------ Source extract ------
This is my fork of GCC with all of my exception handling stuff. It also contains the standard C++ library, which means you can just write normal(ish) C++.

#include <vector>
#include <cstdio>

int main(){
  printf("hello world!\n");
  std::vector v = {1,2,3,4};
  for(int i : v){
    printf("i: %d\n", i);
  }
}

The fork is here, but you can download the full compiled toolchain here since it requires a forked binutils as well.

Caveats

Currently, iostreams is known to be too large to fit in most devices because of floating point conversion functions. Locale also is left unimplemented.

Bitstruct

I was looking at I^2^C code, and noted that there was an awful lot of manual bit manipulation. Unfortunately the native solution in c++, bitfields, are non-portable and for that reason is discouraged in code bases. For that reason, I have written a library called bitstructs, which aims to do what bitfields do but portably.

What are bitfields

Bitfields are a bit of an obscure feature in C++, aimed at embedded developers. It allows for struct members to have a length of less than one byte. For example, let’s say we have a device with I2C registers as such:

Bit 8Bit 7..3Bit 2.. 1
Enable FlagLengthType enum

You could manually set the bits to the settings you want. However, manual bit manipulation is tedious, opaque, and potentially error-prone. For that reason, bitfields were introduced to allow this to be done like anything else in the language. It is done as such:

struct Register{
  uint8_t type: 2;
  uint8_t length: 5;
  uint8_t flag: 1;
};

Register r;
r.type = ENUM_TYPE;
r.length = 5;
r.flag = true;

This is neat, but suffers from a few issues. First off, it does not work with non-integer types, forcing you to use weakly-typed raw enums. It is also entirely implementation-dependent behavior. Although GCC and Clang, to my knowledge, don’t do anything weird, apparently certain implementations would pad the members, resulting in broken code. Since bitfields are entirely implementation defined, you couldn’t trust the implementation to do what you think it would.

Enter: Bitstructs

Of course, we can do better. My library, bitstructs, utilizes the power metaprogramming and reference proxies to fix this. See it in action:

enum struct Type{
  A, B;
};
struct Register: bit::bitstruct<8>{
  auto type() noexcept { return get<0, 2, Type>(); }
  auto length() noexcept { return get<2, 5>(); }
  auto flag() noexcept { return get<7, 1, bool>(); }
};
Register r;
r.type() = Type::A;
r.length() = 5;
r.flag() = true;

Benefits

  • Strong typing
  • Portable
  • Header-only

How does it work

Bitstruct works by using proxy references, objects that overload assignment and casting.

template<size_t i>
size_t truncate(size_t s) { return (s << i) >> i; }
template<size_t index, size_T extent>
struct BitReference{
  uint8_t& byte;
  operator uint8_t()const{
    return truncate<index + extent>(byte >> index);
  }
  // bit clearing omitted for clarity
  BitReference& operator=(uint8_t b){
    b = truncate<index + extent>(b);
    byte |= b;
    return *this;
  }
};

Since all bitshifting is done by compile-time constants, it ends up being about as efficient as if you had done the bitshifting by hand. It’s also constexpr-friendly and, with NDEBUG enabled, does not throw anything.
------ Dataset records ------
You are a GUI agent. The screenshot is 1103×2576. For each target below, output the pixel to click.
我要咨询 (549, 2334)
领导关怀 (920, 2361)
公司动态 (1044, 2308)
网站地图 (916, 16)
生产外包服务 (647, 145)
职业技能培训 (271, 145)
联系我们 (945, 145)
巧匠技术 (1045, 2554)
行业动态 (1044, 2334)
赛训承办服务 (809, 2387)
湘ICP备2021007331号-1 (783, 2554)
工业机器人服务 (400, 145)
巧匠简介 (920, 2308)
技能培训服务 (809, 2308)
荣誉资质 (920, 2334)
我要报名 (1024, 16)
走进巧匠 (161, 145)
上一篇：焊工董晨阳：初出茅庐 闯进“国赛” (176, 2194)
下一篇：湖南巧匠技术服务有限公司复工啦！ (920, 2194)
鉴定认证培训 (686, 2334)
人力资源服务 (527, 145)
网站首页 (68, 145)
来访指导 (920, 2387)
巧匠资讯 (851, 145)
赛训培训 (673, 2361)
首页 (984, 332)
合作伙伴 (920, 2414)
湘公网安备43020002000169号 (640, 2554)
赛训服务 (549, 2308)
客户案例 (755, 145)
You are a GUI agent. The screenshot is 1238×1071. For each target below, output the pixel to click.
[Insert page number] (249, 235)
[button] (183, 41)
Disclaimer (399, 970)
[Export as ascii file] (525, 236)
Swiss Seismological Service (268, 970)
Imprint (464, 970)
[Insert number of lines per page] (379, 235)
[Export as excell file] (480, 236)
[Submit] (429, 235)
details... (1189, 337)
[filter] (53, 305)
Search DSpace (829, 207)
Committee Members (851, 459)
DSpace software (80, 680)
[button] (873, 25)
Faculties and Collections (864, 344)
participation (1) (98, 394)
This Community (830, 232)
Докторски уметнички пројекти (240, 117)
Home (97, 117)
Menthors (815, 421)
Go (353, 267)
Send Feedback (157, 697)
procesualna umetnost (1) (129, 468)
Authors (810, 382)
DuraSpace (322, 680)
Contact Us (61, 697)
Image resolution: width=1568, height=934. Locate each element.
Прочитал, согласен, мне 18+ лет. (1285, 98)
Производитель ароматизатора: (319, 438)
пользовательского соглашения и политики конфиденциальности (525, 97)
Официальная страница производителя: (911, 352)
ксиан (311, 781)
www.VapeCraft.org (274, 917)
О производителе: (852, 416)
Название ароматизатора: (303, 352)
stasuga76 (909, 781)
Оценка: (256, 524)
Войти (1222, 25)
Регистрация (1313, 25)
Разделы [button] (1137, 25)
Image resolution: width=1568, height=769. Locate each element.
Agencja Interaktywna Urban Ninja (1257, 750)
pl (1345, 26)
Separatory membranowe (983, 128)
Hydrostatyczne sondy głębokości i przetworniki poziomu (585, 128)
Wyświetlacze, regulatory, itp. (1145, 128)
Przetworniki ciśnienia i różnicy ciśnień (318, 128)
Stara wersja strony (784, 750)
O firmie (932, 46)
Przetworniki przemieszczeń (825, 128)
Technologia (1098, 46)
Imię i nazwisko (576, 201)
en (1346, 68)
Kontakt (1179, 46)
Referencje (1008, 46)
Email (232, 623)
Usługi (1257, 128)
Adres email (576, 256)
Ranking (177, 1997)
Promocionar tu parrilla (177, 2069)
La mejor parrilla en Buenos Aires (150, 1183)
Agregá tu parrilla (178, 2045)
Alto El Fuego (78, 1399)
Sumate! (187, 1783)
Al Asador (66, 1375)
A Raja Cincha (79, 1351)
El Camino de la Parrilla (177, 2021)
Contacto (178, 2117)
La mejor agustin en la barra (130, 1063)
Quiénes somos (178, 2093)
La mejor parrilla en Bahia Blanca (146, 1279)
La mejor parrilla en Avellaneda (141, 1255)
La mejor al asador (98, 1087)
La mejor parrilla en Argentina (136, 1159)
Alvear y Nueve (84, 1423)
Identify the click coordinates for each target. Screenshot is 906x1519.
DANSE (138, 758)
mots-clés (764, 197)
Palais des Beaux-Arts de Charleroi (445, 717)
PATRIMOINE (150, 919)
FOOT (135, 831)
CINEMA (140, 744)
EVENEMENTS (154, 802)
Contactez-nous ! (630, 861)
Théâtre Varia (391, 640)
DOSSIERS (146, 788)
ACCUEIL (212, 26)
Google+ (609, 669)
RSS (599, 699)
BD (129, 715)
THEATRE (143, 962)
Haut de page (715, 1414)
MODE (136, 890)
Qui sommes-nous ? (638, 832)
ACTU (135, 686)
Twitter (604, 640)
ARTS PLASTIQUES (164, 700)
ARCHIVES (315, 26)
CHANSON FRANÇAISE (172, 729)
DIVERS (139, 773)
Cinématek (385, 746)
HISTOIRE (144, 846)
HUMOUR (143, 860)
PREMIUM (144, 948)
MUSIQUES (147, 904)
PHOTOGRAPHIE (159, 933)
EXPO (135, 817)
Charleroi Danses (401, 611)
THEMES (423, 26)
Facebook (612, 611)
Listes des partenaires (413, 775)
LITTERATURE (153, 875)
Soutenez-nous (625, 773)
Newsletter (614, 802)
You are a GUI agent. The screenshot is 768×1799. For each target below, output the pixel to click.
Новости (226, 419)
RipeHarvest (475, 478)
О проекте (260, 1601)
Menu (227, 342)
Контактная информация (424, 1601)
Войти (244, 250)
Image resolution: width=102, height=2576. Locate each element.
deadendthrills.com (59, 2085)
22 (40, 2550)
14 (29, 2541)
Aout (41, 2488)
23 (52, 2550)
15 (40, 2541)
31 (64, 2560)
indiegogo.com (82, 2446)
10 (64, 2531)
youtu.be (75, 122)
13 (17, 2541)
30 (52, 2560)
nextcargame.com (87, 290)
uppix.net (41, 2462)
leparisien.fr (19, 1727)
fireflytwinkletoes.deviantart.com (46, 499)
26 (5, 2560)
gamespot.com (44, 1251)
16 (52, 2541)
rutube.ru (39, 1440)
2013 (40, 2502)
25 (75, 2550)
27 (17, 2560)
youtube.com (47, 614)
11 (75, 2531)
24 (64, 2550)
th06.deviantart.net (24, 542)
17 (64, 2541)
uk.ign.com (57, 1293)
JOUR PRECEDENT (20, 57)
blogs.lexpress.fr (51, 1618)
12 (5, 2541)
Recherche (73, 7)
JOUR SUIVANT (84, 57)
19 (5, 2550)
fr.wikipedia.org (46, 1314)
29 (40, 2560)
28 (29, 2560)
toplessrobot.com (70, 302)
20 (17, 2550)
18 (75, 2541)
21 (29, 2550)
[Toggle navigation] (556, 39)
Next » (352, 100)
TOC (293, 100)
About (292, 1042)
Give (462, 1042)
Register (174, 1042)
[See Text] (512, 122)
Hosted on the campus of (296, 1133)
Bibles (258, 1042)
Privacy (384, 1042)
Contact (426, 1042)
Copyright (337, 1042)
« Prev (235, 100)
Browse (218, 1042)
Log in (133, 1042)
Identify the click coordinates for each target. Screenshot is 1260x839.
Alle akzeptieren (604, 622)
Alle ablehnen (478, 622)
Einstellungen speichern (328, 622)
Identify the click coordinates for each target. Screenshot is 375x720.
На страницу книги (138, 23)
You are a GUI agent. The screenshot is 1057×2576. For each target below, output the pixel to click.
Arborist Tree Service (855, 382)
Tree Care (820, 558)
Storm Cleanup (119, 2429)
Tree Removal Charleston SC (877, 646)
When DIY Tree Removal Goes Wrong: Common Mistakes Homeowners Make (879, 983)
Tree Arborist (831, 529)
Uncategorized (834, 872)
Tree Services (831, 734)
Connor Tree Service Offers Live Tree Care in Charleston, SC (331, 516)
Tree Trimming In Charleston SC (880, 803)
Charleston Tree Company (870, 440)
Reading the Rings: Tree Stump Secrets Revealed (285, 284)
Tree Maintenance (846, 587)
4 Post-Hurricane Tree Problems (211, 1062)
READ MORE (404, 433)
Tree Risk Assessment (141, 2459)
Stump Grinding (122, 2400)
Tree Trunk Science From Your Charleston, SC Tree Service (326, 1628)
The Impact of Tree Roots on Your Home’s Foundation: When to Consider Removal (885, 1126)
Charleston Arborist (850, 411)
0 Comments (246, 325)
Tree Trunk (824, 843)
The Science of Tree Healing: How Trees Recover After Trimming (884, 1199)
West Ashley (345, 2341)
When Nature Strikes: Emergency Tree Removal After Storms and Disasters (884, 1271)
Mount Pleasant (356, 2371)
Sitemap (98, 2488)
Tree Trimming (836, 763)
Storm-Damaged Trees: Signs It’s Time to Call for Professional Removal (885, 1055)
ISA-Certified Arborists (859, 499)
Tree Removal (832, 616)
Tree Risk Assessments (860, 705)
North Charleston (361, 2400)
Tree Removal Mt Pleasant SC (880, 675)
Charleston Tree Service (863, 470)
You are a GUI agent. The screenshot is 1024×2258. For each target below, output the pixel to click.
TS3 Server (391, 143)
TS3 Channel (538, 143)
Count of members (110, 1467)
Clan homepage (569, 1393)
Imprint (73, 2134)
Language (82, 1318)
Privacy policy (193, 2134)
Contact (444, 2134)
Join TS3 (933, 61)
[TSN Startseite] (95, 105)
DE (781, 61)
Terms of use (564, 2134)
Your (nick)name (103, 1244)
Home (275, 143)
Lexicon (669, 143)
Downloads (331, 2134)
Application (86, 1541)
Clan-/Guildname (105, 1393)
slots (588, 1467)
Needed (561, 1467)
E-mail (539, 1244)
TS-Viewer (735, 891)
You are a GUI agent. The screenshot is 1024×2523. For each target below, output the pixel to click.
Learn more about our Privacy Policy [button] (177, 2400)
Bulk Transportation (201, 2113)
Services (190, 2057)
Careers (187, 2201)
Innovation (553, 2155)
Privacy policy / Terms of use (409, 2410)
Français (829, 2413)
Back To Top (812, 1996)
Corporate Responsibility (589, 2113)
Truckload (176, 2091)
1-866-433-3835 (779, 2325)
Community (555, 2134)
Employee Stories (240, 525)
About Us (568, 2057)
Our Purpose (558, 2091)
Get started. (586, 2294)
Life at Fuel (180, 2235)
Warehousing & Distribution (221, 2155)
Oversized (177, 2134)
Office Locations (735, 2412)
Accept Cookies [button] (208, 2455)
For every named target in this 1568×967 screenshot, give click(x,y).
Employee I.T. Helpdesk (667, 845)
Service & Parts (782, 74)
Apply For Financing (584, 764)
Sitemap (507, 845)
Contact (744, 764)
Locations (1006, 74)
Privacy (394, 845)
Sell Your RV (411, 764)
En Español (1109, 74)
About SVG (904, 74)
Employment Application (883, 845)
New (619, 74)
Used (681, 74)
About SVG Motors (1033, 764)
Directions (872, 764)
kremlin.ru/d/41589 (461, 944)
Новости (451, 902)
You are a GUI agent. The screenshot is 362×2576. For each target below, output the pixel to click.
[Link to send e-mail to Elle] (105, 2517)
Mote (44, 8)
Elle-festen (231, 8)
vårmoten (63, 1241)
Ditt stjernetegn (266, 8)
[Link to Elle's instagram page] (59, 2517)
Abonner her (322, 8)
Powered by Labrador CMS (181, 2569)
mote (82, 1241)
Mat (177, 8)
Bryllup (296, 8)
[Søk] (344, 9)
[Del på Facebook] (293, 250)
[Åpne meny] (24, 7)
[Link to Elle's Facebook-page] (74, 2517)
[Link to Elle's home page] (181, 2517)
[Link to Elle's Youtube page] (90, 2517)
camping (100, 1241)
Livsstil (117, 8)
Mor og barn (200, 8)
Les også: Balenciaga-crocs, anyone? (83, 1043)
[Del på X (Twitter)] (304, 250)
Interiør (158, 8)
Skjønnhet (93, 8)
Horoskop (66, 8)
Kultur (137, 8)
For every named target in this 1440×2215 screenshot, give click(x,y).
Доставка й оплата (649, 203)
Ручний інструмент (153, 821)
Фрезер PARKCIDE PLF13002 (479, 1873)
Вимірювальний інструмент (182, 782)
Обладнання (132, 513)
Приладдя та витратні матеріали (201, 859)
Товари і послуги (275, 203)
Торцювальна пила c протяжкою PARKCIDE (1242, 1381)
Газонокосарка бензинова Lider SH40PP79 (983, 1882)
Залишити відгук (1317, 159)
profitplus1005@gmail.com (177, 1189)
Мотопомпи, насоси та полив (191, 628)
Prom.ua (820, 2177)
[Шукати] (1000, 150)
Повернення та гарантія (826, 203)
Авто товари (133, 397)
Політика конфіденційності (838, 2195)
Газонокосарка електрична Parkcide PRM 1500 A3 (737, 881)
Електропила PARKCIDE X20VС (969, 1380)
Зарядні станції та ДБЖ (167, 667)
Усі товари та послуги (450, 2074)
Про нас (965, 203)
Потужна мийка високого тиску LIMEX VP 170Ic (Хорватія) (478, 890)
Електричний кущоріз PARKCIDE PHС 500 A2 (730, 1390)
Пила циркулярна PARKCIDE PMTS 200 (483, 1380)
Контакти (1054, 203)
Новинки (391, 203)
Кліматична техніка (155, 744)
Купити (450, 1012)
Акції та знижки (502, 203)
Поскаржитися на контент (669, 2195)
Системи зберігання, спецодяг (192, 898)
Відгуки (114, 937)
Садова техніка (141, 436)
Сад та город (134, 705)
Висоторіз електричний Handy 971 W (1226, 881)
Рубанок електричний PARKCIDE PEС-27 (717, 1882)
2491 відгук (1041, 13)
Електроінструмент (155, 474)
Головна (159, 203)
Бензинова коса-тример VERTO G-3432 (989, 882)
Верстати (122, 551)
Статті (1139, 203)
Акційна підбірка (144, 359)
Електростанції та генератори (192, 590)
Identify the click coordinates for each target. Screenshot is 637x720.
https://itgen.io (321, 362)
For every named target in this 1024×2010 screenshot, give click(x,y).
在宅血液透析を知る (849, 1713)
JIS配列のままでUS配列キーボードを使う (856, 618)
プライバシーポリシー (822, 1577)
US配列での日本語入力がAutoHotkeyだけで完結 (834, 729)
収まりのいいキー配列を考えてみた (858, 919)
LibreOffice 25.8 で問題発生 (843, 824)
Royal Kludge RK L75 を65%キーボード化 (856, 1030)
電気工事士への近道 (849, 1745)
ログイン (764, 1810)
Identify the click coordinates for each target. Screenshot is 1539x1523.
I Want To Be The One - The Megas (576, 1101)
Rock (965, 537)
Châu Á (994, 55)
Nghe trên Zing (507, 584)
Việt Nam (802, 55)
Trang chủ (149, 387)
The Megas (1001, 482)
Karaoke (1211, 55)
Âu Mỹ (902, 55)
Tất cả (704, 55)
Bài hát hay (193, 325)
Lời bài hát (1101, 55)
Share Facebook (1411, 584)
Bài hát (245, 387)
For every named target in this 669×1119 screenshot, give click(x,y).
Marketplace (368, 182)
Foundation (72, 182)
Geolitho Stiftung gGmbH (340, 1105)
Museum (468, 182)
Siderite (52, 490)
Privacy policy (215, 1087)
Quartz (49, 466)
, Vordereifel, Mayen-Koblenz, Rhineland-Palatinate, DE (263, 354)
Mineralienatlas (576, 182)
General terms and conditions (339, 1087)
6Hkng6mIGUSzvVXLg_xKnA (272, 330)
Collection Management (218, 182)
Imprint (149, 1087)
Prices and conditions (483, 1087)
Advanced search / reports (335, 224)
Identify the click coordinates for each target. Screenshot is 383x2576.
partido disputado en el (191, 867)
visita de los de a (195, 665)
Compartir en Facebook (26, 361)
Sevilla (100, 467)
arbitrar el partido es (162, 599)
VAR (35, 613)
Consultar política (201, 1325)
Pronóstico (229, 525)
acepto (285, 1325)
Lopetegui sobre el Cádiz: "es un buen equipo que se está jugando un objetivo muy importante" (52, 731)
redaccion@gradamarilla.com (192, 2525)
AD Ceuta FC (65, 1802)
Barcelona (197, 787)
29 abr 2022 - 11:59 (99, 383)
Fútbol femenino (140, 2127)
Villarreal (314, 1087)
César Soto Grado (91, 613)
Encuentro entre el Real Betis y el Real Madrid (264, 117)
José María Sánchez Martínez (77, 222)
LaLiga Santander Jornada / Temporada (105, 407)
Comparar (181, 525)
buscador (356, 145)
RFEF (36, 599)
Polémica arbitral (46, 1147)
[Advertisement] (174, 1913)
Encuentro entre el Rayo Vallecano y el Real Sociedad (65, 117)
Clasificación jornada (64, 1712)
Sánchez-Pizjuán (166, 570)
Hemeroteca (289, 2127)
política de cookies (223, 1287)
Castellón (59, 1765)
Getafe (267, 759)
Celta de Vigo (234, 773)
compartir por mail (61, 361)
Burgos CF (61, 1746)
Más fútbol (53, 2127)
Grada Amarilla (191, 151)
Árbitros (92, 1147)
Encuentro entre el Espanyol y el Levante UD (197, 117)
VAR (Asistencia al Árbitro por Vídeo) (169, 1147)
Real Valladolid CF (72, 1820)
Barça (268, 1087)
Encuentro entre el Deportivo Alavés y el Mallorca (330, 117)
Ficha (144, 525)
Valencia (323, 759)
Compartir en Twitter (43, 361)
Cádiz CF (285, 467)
------
Assignment: Reproduce word for word the passage of the write-up on the GCC fork and the bitstructs library that opens with the words containing "The fork is" and closes with "do but portably.".

Solution to this problem:
The fork is here, but you can download the full compiled toolchain here since it requires a forked binutils as well.

Caveats

Currently, iostreams is known to be too large to fit in most devices because of floating point conversion functions. Locale also is left unimplemented.

Bitstruct

I was looking at I^2^C code, and noted that there was an awful lot of manual bit manipulation. Unfortunately the native solution in c++, bitfields, are non-portable and for that reason is discouraged in code bases. For that reason, I have written a library called bitstructs, which aims to do what bitfields do but portably.